When he's not on the road, Arturo resides in Miami with his wife, Venetia, and their son, Stephen Arturo.

==Reception==
Chacón Cruz has received many awards, including the Antonio Davalos Award in Mexico's Carlo Morelli's competition, first place and the Audience Choice Award at the 2003 Eleanor McCollum Competition in Houston Grand Opera, winner of Metropolitan Opera National Council Auditions in the New England Region, Plácido Domingo's Operalia 2005. He was also the recipient of the Ramón Vargas Opera Grant given by Vargas and Pro Ópera in Mexico. In 2006, he was named Artist of the Year by El Imparcial Cultural Organization in his hometown of Hermosillo, Mexico. Most recently he received the Moncayo Medal in Guadalajara, he was GQ Magazine Mexico “Man of the Year” for Classical Music Award recipient in 2018, San Francisco Opera Manetti-Shrem Emerging Star Award in 2017.
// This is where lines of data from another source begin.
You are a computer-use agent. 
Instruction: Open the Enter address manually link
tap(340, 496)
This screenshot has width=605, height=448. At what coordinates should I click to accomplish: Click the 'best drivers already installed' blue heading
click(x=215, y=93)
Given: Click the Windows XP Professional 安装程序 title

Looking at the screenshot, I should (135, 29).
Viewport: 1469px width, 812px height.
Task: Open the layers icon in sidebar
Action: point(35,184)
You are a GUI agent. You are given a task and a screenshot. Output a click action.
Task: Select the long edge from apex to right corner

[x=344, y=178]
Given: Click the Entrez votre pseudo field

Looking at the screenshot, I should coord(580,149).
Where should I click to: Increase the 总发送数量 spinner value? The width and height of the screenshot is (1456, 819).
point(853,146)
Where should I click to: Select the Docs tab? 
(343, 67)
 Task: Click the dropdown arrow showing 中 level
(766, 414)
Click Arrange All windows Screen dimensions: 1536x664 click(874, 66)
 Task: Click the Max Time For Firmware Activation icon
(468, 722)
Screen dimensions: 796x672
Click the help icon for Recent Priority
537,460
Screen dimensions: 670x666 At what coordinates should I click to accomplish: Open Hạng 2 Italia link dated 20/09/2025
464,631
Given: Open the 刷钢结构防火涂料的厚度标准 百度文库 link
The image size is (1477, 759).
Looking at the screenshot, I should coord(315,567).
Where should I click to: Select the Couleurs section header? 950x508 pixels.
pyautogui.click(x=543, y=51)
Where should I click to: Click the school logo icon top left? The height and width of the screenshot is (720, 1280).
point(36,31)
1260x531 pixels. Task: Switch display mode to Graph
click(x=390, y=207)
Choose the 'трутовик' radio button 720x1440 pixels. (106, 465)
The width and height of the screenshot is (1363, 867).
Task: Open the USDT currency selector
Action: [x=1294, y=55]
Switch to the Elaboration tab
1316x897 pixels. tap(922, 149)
He has been acclaimed for his portrayal of Rodolfo in La Bohème, due to the youthfulness, beauty, and power of his voice, as well as his sincere interpretation of the role.

==Repertoire==
Some of his tenor roles include:
- Manrico in Verdi's Il trovatore,
- Arcadio in Daniel Catán's Florencia en el Amazonas,
- Rodolfo in La bohème,
- Pinkerton in Madama Butterfly,
- Rinuccio in Gianni Schicchi,
- Ruggero in La Rondine,
- Lensky in Tchaikovsky's Eugene Onegin,
- Alfredo in La traviata,
- Il Duca di Mantova in Verdis Rigoletto,
- The Tenor solo in the Verdi Requiem,
- Romeo and Faust in Gounod's Roméo et Juliette and Faust,
- Christian in Alfano's Cyrano de Bergerac,
- The title role in Mozart's Idomeneo,
- Tamino in The Magic Flute,
- Marcello di Bruges in Donizetti's Il duca d'Alba,
- Nemorino in Gaetano Donizetti's l'Elisir d'Amore,
- Des Grieux in Massenet's Manon,
- the title role in Werther,
- the title role in Les Contes d'Hoffmann,
- Uriel in Haydn's The Creation,
- Sir Edgardo di Ravenswood in Lucia de Lammermoor,
- Captain Kirk in the premiere performance of The Wrath of Kahn

==Venues==
- Teatro alla Scala, Milano
- Washington National Opera,
- Houston Grand Opera,
- National Centre for the Performing Arts, Beijing, China,
- Opera Pacific,
- Berlin Staatsoper Unter den Linden,
- Detroit Opera,
- The Keller Auditorium with The Portland Opera,
- Los Angeles Opera,
- Grazer Oper, Austria,
- Oper Köln, Germany,
- Hamburgische Staatsoper, Hamburg, Germany,
- Teatro Comunale di Bologna,
- Teatro di San Carlo,
- Connecticut Opera,
- Cincinnati Opera,
- Palau de les Arts Reina Sofía, Spain,
- Palacio de Bellas Artes, in Mexico,
- Teatro de la Ciudad, in Mexico City,
- Sala Nezahualcoyotl, in Mexico City,
- Teatro Real in Madrid,
- Teatro La Fenice in Venice,
- Teatro Regio di Torino, in Turin,
- Vatroslav Lisinski Concert Hall, Zagreb, Croatia,
- Opéra National de Montpellier and Festival de Radio France,
- the National Theatre of Miskolc in Hungary,
- Carnegie Hall, New York City,
- the Mormon Tabernacle Choir in Salt Lake City,
- Le Corum: Montpellier France,
- Opera de Lyon, Lyon, France,
- Opera Royal de Wallonie, Liege, Belgium,
- National Centre for the Performing Arts (China),
- Aichi Triennale Festival, Nagoya, Japan
- Teatro Campoamor, Oviedo, España

==Recordings==
- Marcello di Bruges, "Il duca d'Alba"
- Christian, Cyrano de Bergerac, DVD Release by Naxos Records
- Featured in Renée Fleming's Verismo CD
- A Christmas Wonderland CD
- De México Para El Mundo CD
- Arturo Chacon Le Canta A México CD
- De Mi Casa A Tu Casa CD
- Hallelujah Leonard Cohen (Cover, Single)

==Philanthropy==
Since 2018, Chacón Cruz has served as the ambassador for Beyond Celiac, formerly known as the National Foundation of Celiac Awareness, to help spread awareness about celiac disease. He performed at their 2019 Gala.